(Data entries)
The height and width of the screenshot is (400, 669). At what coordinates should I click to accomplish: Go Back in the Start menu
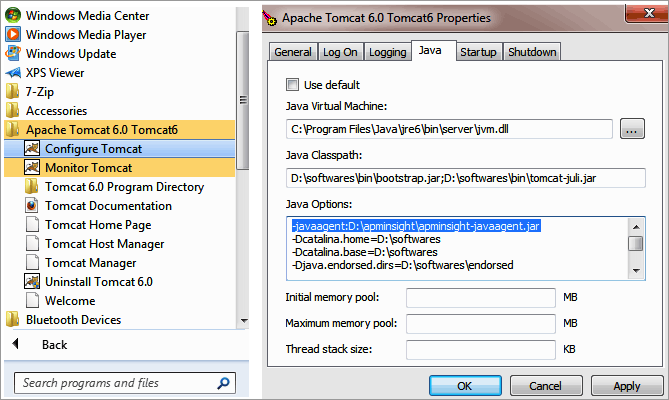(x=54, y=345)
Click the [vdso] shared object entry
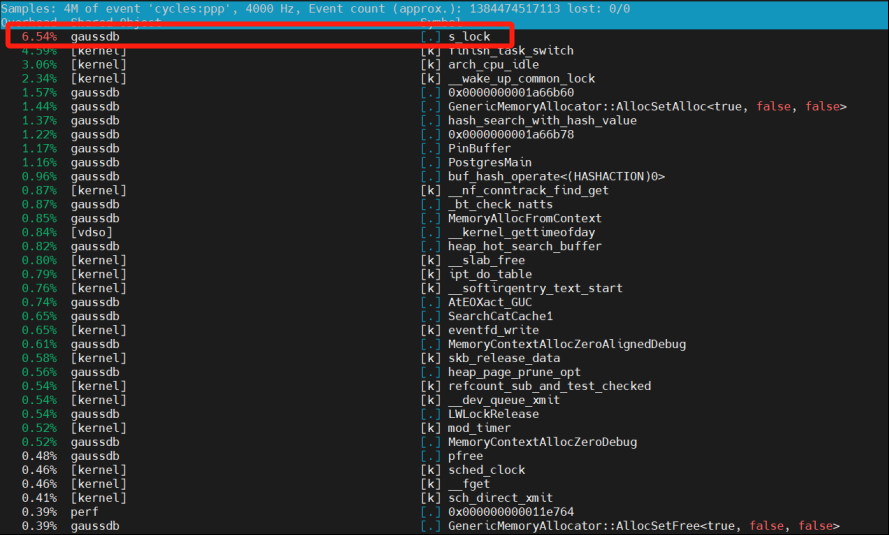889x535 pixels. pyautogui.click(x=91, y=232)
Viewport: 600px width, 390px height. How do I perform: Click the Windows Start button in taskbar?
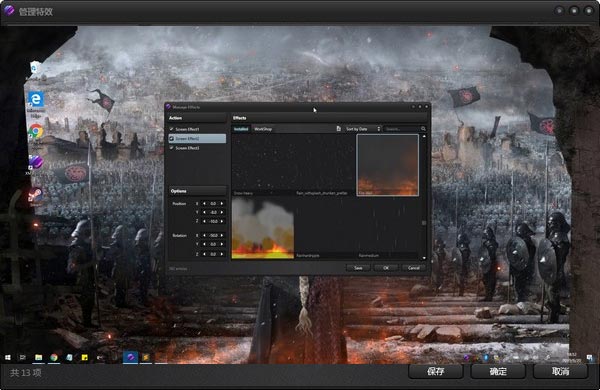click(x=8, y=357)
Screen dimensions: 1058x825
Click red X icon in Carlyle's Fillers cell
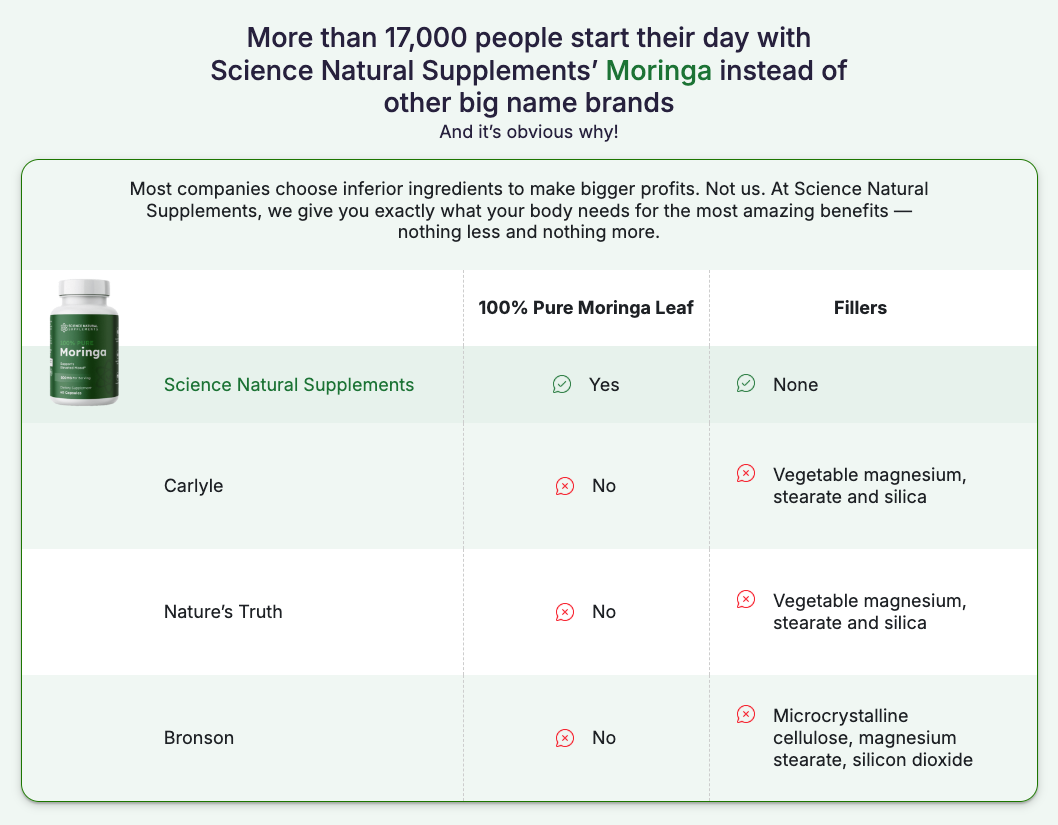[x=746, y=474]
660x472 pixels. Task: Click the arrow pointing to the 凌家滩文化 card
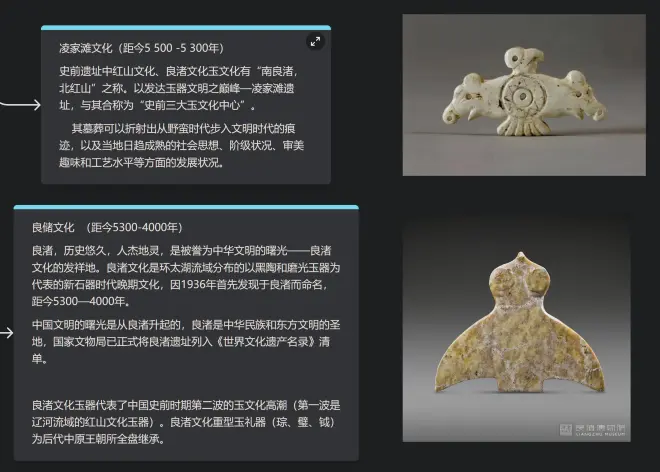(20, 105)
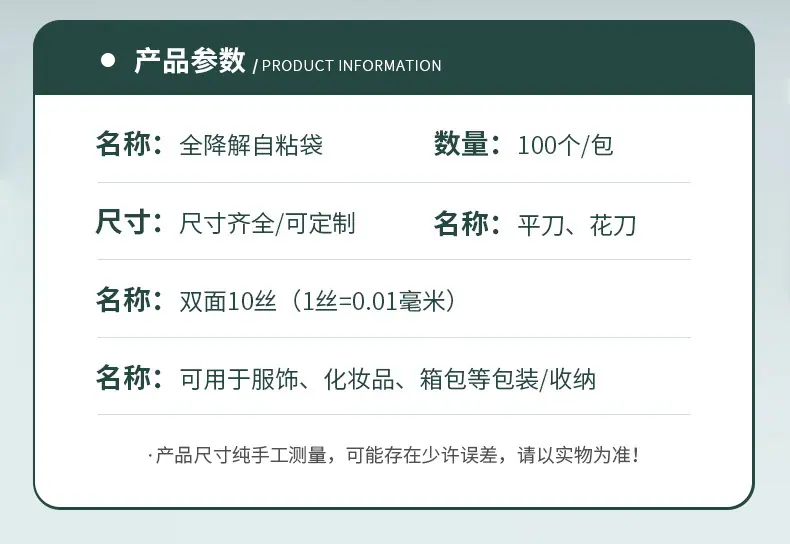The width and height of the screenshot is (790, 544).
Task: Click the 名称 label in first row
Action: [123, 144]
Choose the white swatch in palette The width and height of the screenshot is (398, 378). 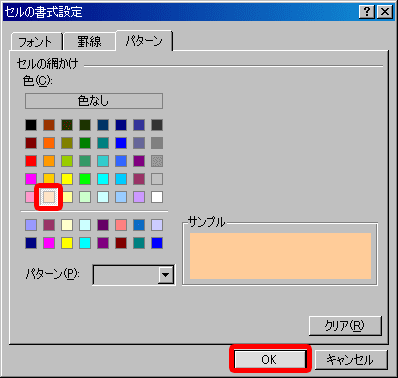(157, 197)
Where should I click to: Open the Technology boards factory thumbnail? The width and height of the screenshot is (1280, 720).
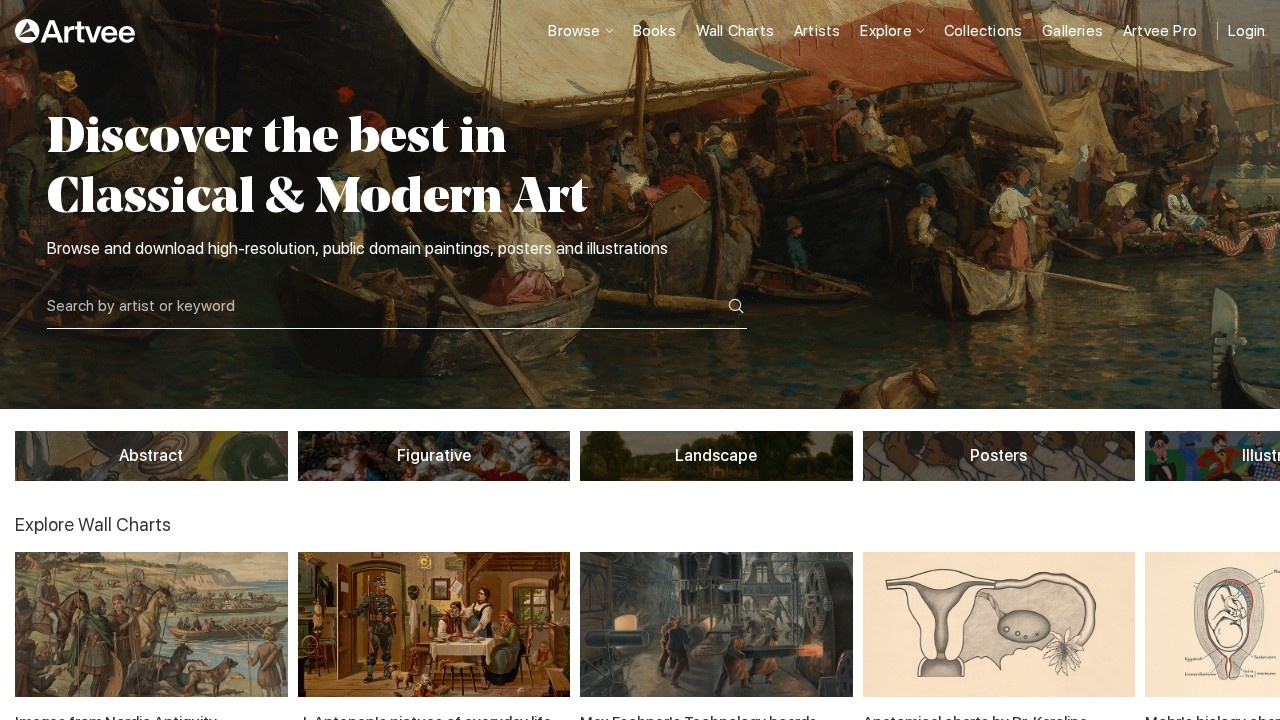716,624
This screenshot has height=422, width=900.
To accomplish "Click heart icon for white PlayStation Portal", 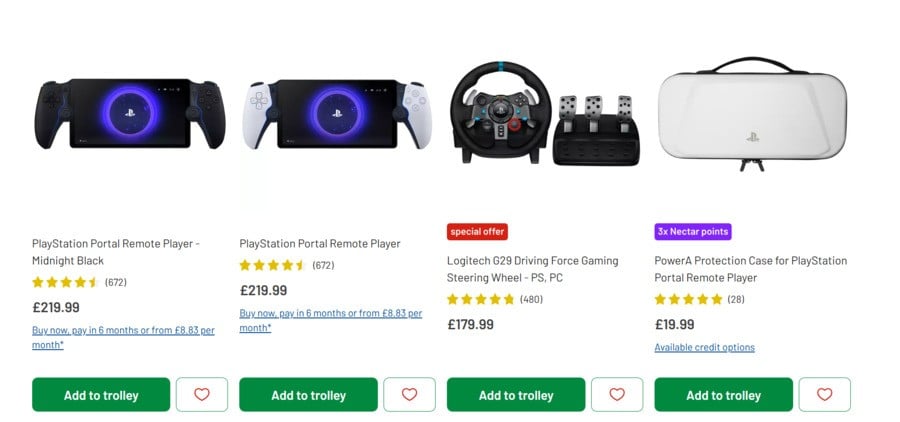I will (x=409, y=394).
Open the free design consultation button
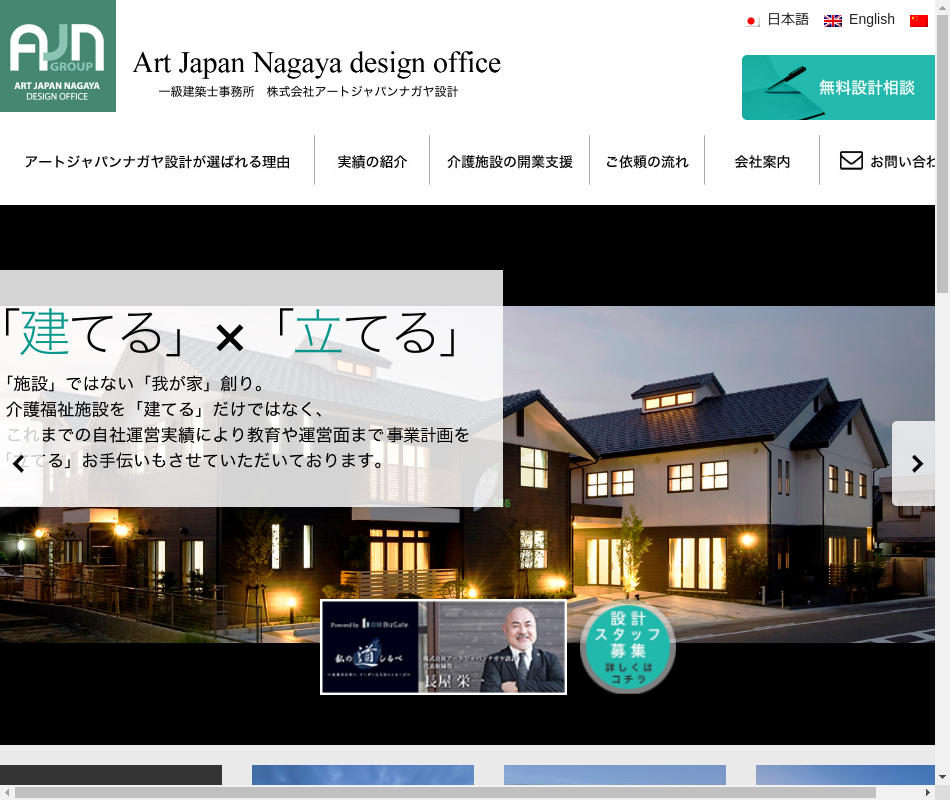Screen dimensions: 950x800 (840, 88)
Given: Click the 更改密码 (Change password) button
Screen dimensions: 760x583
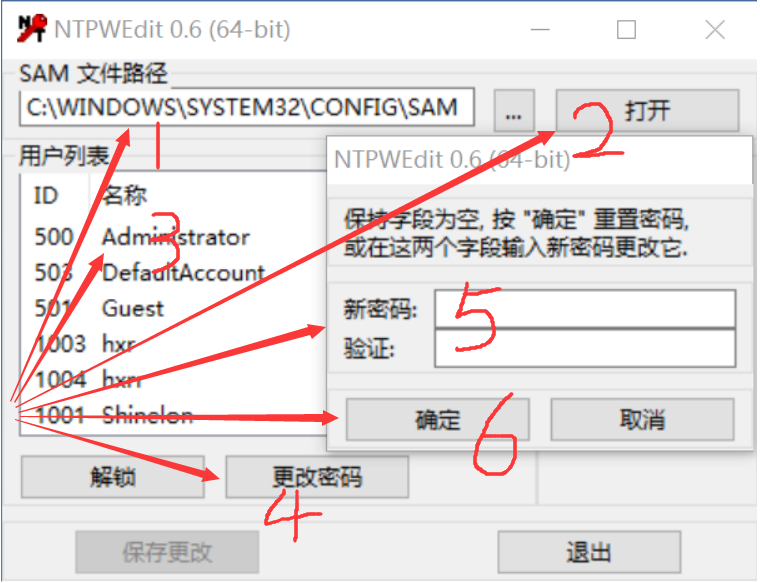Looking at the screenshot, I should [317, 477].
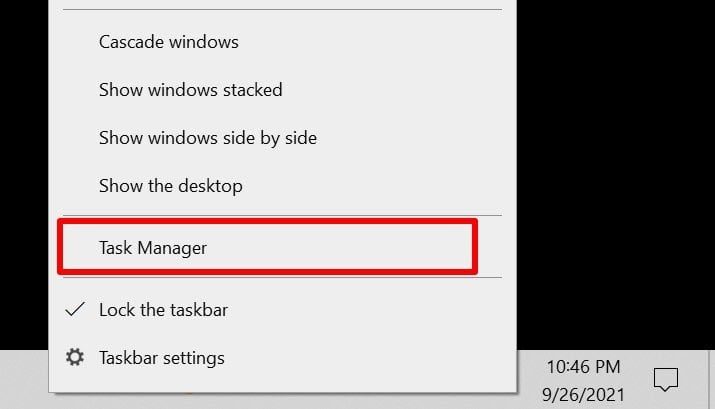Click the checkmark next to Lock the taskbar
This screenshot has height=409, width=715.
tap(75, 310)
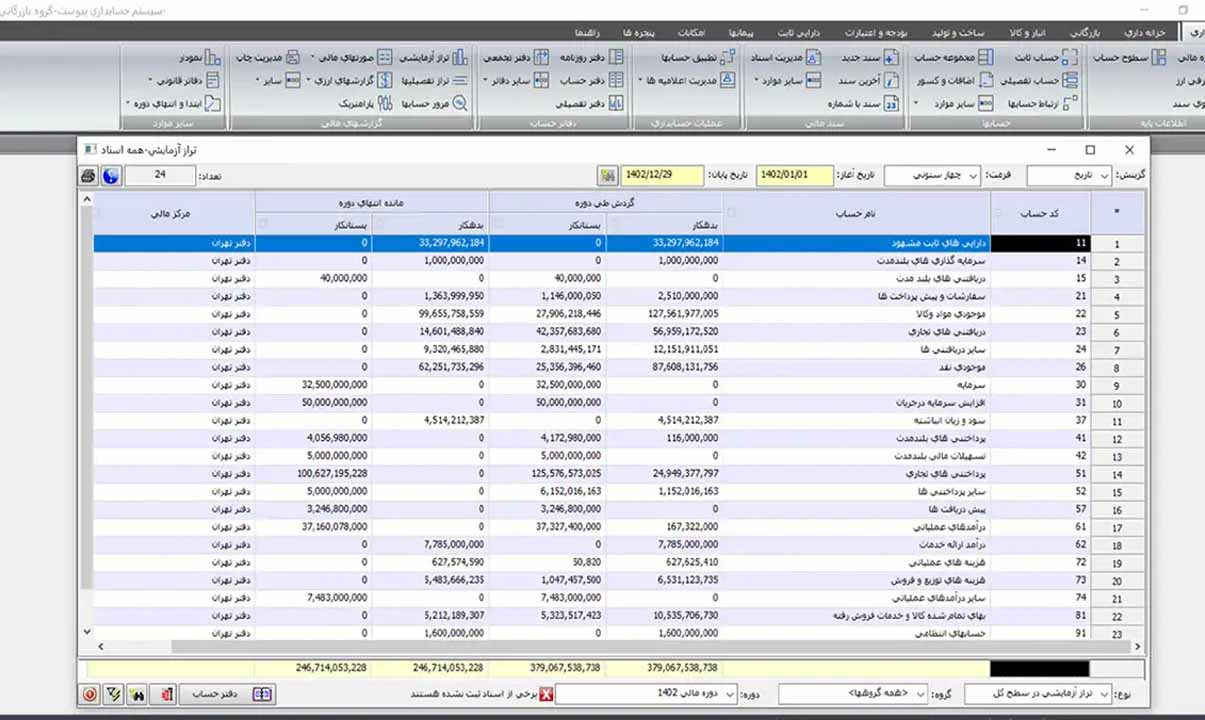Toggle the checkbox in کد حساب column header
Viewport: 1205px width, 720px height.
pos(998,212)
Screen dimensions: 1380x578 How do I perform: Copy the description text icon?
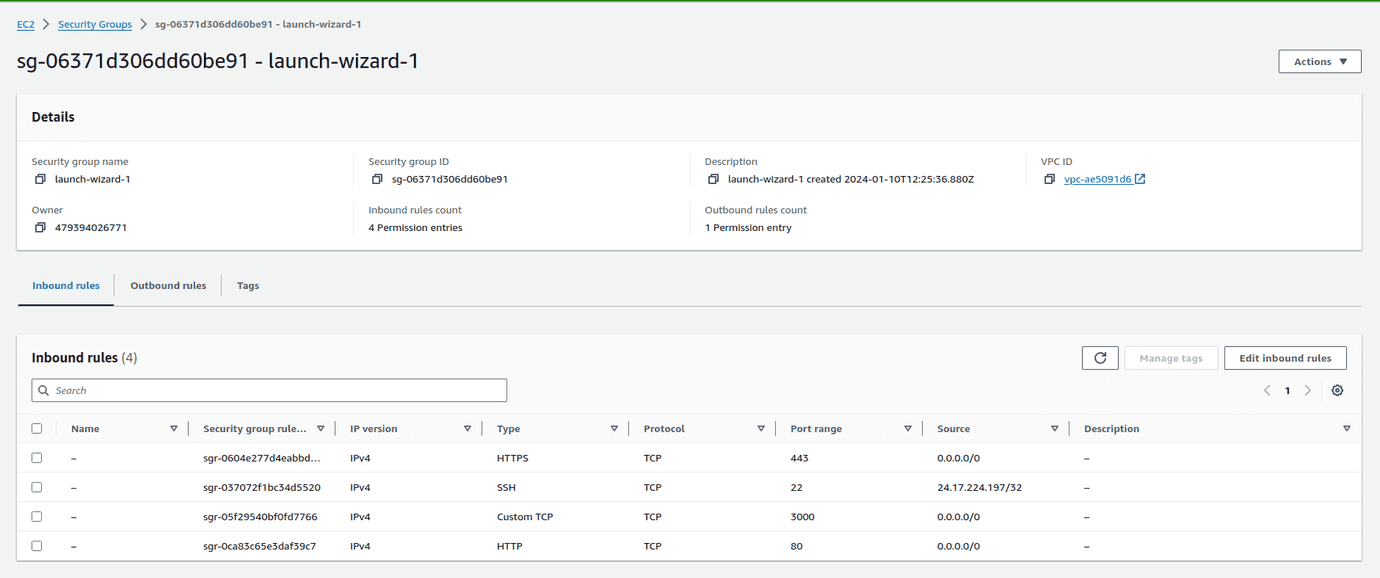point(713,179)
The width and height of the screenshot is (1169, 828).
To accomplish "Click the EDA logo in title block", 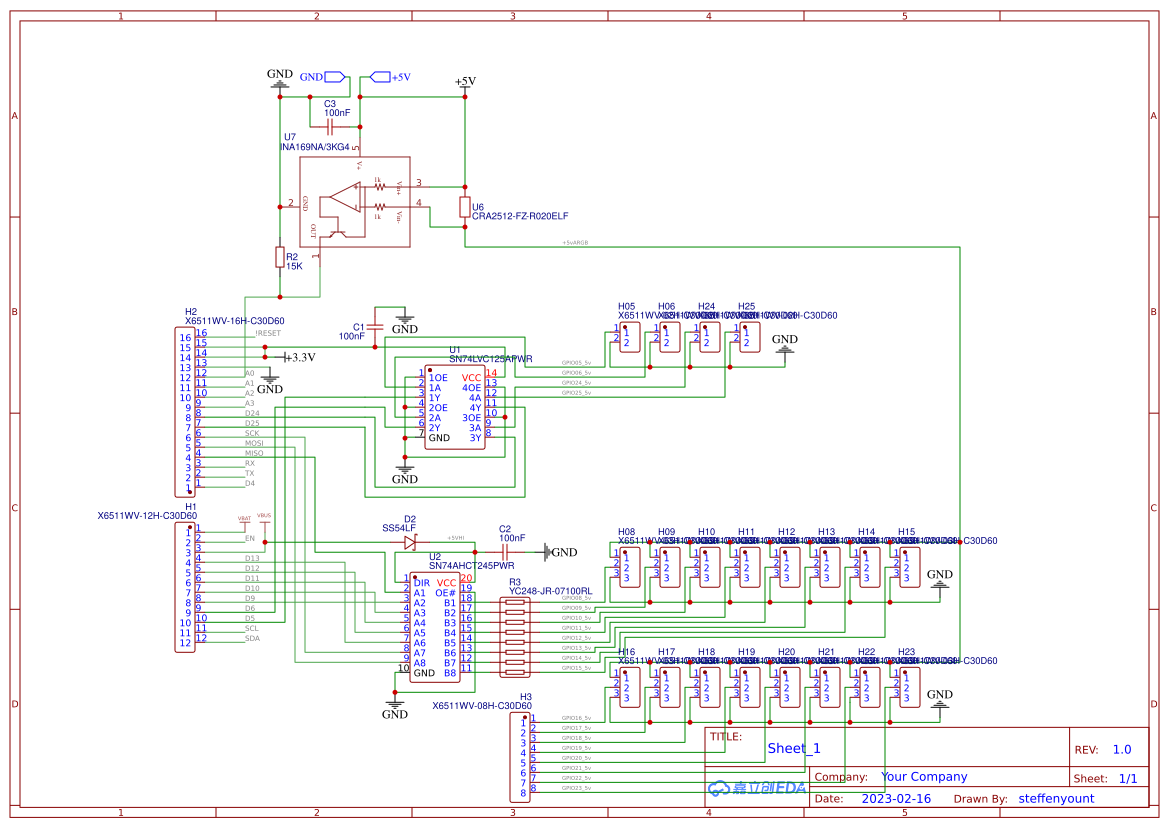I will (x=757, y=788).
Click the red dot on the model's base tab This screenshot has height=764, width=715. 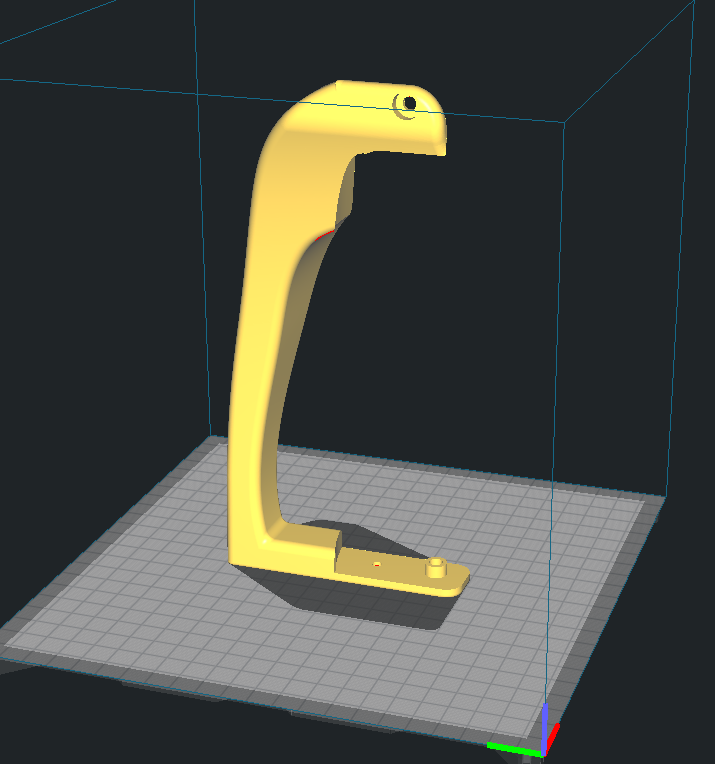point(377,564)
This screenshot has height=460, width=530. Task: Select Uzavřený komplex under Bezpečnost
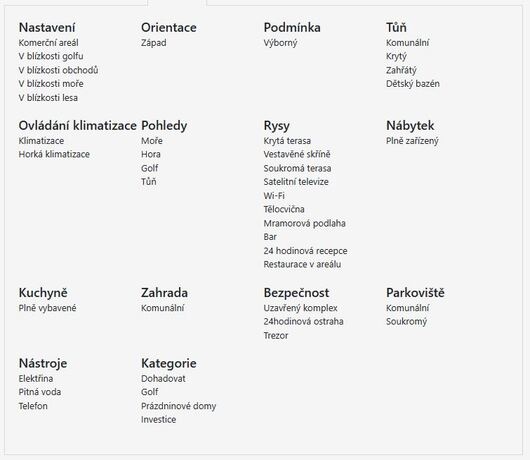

» Problem to solve
Without the pictures, write out the lines from the beginning of the entries through the line with "Screen dimensions: 1058x825".

» Output
The height and width of the screenshot is (400, 669). At what coordinates should I click to accomplish: Go Back in the Start menu
(x=54, y=345)
Click the [vdso] shared object entry
889x535 pixels. pyautogui.click(x=91, y=232)
Viewport: 600px width, 390px height. How do I perform: Click the Windows Start button in taskbar?
click(x=8, y=357)
Screen dimensions: 1058x825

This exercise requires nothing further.